Now let's evaluate a customer service response for empathy and helpfulness using the Composo SDK:

<CodeGroup>
  ```python Python wrap theme={null}
  from composo import Composo

  # Initialize the client with your API key
  composo_client = Composo(api_key="YOUR_API_KEY")

  # Example: Evaluating a customer service response
  result = composo_client.evaluate(
      messages=[
          {"role": "user", "content": "I'm really frustrated with my device not working."},
          {"role": "assistant", "content": "I'm sorry to hear that you're experiencing issues with your device. Let's see how I can assist you to resolve this problem."}
      ],
      criteria="Reward responses that express appropriate empathy if the user is facing a problem they're finding frustrating"
  )

  # Display results
  print(f"Score: {result.score}")
  print(f"Analysis: {result.explanation}")
  ```

  ```bash cURL theme={null}
  curl -X POST "https://platform.composo.ai/api/v1/evals/reward" \
    -H "API-Key: YOUR_API_KEY" \
    -H "Content-Type: application/json" \
    -d '{
      "messages": [
        {
          "role": "user",
          "content": "I'\''m really frustrated with my device not working."
        },
        {
          "role": "assistant",
          "content": "I'\''m sorry to hear that you'\''re experiencing issues with your device. Let'\''s see how I can assist you to resolve this problem."
        }
      ],
      "evaluation_criteria": "Reward responses that express appropriate empathy if the user is facing a problem they'\''re finding frustrating"
    }'
  ```
</CodeGroup>

### Understanding the Results

Composo returns:

* **Score**: A value between 0 and 1 (e.g. 0.86 means the response strongly meets your criteria)
* **Explanation**: Detailed analysis of why the response received this score

Example output:

```json JSON wrap theme={null}
Score: 0.86/1.0
Analysis: - The assistant directly acknowledges the user's difficulty and expresses sympathy ("I'm sorry to hear that you're experiencing issues"), showing clear empathy.
- The response is timely and supportive, immediately addressing the expressed frustration and not ignoring the emotional content.
- It constructively adds a collaborative next step ("Let's see how I can assist you"), enhancing the empathetic tone, with only minor room for deeper emotional mirroring.
```

## Step 4: Evaluate Agents with Tracing

For agent applications, Composo provides real-time tracing to capture and evaluate multi-agent interactions.
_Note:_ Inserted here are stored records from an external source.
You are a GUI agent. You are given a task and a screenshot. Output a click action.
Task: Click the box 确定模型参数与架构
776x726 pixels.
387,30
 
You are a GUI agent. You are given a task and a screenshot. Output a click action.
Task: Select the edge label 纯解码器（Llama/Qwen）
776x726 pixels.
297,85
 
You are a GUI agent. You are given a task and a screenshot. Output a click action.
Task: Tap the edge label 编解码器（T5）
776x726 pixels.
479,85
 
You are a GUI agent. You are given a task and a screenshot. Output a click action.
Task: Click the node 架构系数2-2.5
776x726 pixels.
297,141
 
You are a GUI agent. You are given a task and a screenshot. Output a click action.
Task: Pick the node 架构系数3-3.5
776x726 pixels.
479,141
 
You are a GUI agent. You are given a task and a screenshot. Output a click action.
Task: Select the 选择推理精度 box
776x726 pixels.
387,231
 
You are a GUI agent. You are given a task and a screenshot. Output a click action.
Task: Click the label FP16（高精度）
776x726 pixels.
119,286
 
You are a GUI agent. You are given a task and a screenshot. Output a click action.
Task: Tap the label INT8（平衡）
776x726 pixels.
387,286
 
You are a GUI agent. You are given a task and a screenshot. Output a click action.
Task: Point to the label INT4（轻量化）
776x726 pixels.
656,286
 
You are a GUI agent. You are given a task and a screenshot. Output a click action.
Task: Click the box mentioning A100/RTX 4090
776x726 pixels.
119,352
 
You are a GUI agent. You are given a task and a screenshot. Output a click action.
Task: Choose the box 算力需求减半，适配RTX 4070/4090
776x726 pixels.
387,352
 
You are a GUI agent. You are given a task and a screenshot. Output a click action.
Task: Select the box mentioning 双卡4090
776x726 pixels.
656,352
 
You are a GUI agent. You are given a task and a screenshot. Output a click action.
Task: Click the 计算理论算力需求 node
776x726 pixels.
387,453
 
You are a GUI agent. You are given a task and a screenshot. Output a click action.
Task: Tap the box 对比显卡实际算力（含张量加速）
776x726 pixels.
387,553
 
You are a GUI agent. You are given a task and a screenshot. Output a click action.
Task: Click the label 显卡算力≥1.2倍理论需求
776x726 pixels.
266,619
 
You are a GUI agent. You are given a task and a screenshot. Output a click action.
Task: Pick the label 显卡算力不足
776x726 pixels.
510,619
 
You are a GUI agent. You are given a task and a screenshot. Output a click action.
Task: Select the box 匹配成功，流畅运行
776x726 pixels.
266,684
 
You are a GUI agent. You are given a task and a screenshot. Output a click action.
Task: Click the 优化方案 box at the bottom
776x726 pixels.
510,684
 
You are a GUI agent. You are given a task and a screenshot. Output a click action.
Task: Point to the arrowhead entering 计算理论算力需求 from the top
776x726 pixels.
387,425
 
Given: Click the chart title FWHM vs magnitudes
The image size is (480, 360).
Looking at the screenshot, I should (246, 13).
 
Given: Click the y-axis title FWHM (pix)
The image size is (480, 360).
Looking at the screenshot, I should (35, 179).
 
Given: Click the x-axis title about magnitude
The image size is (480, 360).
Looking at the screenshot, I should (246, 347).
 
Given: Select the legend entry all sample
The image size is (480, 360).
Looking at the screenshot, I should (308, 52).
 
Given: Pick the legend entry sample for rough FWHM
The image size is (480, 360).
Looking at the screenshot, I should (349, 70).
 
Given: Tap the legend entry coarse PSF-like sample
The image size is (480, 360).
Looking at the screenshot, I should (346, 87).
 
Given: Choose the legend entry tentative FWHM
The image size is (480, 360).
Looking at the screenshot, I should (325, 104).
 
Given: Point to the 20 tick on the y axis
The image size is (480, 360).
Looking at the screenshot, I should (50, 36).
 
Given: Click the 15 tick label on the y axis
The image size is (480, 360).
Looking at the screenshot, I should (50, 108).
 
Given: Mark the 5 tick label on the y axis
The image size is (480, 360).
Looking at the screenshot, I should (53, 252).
Here's a simple example with an orchestrator coordinating two sub-agents:

```python Python wrap theme={null}
from composo import Composo
from composo.models import criteria
from composo.tracing import ComposoTracer, Instruments, AgentTracer, agent_tracer
from openai import OpenAI

# Initialize tracing for OpenAI
ComposoTracer.init(instruments=[Instruments.OPENAI])
composo_client = Composo(api_key="YOUR_API_KEY")
openai_client = OpenAI()

# Define a simple sub-agent
@agent_tracer(name="research_agent")
def research_agent(topic):
    return openai_client.chat.completions.create(
        model="gpt-4o-mini",
        messages=[{"role": "user", "content": f"Research: {topic}"}],
        max_tokens=50
    )

# Orchestrator coordinates multiple agents
with AgentTracer("orchestrator") as tracer:
    # First sub-agent: planning
    with AgentTracer("planning_agent"):
        plan = openai_client.chat.completions.create(
            model="gpt-4o-mini",
            messages=[{"role": "user", "content": "Plan a trip to Paris"}],
            max_tokens=50
        )

    # Second sub-agent: research
    research = research_agent("Paris attractions")

# Evaluate the full agent trace
results = composo_client.evaluate_trace(tracer.trace, criteria=criteria.agent)

for result, criterion in zip(results, criteria.agent):
    print(f"Criterion: {criterion}")
    print(f"Evaluation Result: {result}\n")
```

This example shows how Composo traces each agent's LLM calls independently and evaluates them against our comprehensive agent framework.